Saudi Aramco is in early-stage talks with potential equity investors that would help fund a huge $110 billion unconventional gas field development in the Kingdom, sources with knowledge of the negotiations told Bloomberg on Monday.
Aramco is seeking investors to back the field development of Jafurah, the largest non-associated gas field in Saudi Arabia, as the world’s top crude oil exporter looks to develop its gas assets to reduce dependence on oil for power generation and free up more crude for exports.
Saudi oil giant Aramco has therefore contacted private equity firms and infrastructure funds that could invest in the midstream and downstream projects associated with the huge gas field, Bloomberg’s sources said.
The Jafurah gas field is estimated to have 200 trillion cubic feet of rich raw gas, which will provide a valuable feedstock for the petrochemical industries, Aramco said in early 2020, when it announced the regulatory approval of the gas field’s development.
The pandemic and the related slump in energy demand and investments may have pushed back some of the plans, but with natural gas in high demand around the world these days, Aramco is said to be marketing parts of the Jafurah field development costs.
At the end of last year, Aramco awarded $10 billion worth of subsurface and EPC contracts for the Jafurah field development, and said it expects more than $100 billion in total overall lifecycle investment at Jafurah.

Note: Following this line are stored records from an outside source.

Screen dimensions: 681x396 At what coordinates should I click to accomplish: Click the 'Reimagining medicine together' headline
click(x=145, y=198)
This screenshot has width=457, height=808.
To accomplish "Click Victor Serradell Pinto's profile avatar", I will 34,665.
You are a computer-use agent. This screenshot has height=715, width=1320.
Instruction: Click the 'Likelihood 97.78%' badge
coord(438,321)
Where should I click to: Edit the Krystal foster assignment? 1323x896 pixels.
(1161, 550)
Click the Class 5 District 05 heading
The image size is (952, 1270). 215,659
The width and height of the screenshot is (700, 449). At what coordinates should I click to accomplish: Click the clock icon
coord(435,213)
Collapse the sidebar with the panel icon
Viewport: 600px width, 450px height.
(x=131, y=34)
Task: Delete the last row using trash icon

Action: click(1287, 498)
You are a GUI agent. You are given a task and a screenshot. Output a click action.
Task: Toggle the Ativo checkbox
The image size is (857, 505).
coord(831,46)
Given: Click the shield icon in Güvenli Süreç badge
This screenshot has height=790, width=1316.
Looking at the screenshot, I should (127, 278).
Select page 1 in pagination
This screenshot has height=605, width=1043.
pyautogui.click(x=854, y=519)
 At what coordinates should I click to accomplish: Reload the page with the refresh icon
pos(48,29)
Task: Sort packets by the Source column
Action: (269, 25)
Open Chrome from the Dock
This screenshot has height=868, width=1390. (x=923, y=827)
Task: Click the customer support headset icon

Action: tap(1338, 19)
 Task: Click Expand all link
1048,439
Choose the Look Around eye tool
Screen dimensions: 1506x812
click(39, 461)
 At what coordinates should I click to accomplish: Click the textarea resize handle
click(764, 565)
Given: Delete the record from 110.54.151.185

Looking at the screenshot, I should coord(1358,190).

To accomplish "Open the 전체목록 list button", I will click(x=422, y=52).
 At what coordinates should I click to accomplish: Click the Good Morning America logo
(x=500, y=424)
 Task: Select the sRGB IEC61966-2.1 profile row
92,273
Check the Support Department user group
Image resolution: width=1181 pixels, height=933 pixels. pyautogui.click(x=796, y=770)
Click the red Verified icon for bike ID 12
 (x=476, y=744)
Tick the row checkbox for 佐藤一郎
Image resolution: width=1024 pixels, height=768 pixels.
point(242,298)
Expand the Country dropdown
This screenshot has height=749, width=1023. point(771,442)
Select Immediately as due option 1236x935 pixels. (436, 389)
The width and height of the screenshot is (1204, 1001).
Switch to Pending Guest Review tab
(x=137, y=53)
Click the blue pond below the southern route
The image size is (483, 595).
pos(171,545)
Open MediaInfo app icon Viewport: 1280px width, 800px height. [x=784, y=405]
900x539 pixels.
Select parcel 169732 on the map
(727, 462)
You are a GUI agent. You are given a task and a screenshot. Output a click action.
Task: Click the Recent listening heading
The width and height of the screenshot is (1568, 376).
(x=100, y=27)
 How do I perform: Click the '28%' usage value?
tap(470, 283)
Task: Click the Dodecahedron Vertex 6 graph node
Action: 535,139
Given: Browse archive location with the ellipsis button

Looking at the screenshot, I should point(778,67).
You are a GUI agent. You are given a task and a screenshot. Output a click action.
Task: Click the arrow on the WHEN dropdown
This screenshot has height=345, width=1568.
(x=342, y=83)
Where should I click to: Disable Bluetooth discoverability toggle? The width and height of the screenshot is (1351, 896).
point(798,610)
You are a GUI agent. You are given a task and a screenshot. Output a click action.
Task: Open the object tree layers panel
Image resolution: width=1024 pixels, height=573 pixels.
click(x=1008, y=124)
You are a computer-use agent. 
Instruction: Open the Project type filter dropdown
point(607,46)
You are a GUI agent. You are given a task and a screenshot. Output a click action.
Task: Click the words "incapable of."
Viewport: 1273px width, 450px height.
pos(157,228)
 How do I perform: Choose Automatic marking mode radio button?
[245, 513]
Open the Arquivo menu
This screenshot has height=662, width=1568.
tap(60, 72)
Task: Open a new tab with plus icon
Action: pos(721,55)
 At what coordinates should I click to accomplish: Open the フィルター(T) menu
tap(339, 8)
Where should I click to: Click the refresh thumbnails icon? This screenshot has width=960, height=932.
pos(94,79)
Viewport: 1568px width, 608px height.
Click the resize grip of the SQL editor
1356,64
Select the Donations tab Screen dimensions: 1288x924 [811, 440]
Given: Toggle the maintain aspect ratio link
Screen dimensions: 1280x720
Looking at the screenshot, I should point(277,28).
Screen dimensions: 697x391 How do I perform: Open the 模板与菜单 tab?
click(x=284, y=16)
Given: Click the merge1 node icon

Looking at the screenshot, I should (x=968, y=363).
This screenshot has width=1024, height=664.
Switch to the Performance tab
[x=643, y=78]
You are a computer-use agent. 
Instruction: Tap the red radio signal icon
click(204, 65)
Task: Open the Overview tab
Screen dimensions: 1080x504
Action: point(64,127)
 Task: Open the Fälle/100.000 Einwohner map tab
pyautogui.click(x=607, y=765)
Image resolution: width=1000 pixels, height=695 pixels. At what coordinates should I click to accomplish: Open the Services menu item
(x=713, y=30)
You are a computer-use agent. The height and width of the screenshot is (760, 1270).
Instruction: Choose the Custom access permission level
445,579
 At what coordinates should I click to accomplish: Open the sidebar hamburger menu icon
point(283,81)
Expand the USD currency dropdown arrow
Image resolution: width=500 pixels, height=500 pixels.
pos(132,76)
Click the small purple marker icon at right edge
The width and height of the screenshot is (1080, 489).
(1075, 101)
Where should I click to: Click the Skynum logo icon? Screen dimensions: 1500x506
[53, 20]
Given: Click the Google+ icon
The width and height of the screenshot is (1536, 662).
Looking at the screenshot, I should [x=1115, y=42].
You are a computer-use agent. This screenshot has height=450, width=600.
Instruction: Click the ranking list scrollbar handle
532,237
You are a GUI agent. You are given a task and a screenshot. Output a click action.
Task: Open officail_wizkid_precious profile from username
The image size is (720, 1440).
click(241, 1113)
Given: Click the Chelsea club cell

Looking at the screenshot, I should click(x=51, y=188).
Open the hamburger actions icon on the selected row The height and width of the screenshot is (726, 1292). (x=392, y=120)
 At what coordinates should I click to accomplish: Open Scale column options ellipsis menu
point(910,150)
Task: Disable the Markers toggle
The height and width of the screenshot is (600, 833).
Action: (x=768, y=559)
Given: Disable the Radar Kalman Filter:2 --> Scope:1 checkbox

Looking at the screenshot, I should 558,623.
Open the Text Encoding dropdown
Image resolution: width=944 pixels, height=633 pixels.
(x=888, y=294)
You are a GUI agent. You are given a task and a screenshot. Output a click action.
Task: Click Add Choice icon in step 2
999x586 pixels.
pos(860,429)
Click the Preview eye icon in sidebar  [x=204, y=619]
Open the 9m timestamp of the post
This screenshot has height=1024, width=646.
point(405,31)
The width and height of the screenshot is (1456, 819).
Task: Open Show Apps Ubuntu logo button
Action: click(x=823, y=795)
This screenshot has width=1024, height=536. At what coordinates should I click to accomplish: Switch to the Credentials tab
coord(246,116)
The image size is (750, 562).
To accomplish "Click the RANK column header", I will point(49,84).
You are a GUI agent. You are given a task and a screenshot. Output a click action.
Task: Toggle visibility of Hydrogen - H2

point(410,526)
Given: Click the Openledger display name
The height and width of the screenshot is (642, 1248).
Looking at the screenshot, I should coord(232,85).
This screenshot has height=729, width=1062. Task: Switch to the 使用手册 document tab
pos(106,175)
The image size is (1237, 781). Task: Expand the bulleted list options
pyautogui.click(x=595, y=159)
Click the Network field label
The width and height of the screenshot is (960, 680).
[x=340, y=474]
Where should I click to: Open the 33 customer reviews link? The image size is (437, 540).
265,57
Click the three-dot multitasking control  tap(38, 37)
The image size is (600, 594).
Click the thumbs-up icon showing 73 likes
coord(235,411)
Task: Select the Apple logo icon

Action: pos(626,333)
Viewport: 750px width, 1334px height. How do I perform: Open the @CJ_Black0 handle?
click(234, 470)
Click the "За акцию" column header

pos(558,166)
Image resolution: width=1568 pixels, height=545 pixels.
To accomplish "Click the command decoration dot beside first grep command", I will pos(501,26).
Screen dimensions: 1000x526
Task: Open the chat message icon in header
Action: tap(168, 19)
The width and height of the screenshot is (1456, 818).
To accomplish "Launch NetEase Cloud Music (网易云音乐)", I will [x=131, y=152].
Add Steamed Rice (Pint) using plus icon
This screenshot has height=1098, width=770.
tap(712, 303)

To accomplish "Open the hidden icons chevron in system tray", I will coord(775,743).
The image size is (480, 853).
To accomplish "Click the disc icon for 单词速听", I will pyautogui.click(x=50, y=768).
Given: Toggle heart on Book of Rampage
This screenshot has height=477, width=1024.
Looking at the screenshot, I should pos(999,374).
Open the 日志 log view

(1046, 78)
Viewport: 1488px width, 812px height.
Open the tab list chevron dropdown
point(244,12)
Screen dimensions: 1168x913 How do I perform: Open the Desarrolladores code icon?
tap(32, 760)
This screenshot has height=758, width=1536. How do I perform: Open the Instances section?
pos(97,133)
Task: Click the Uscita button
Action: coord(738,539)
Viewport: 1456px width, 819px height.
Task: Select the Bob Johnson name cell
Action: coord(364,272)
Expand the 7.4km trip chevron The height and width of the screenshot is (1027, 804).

Production at the field is expected to reach up to two billion standard cubic feet per day (scfd) of sales gas, 418 million scfd of ethane, and around 630,000 barrels per day of gas liquids and condensates by 2030, according to Aramco.
At the end of last month, Saudi Energy Minister Prince Abdulaziz bin Salman said that Aramco had discovered two unconventional natural gas fields in the eastern part of the country.